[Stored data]
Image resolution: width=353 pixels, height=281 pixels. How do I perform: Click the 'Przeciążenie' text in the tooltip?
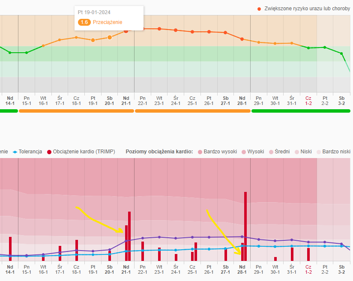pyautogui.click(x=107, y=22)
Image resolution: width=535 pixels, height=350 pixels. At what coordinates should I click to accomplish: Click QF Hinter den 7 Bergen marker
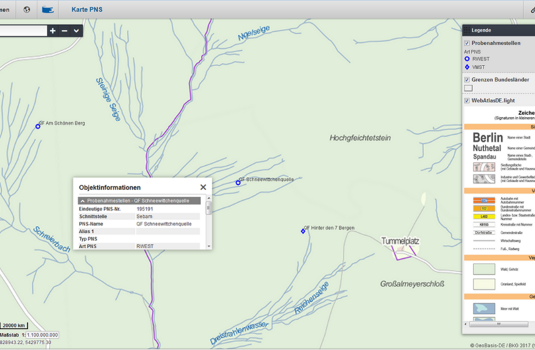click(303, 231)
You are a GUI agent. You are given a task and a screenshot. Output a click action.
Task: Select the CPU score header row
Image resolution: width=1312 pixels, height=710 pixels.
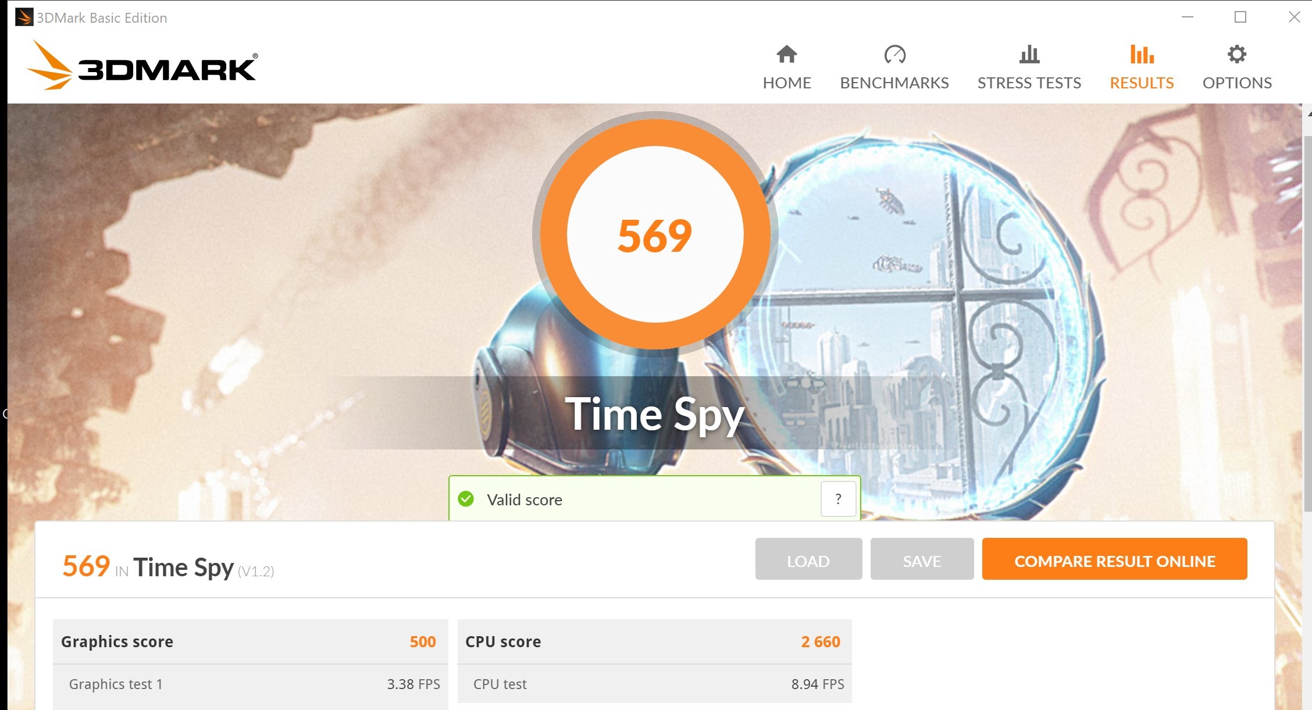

▶ **PROBLEM STATEMENT**
Restate word for word the lines starting at the one that contains "Image resolution: width=535" and ending at the last line of the data. Skip every picture.

▶ **SOLVED EXERCISE**
Image resolution: width=535 pixels, height=350 pixels. At what coordinates should I click to accomplish: Click QF Hinter den 7 Bergen marker
click(303, 231)
You are a GUI agent. You are given a task and a screenshot. Output a click action.
Task: Select the CPU score header row
Image resolution: width=1312 pixels, height=710 pixels.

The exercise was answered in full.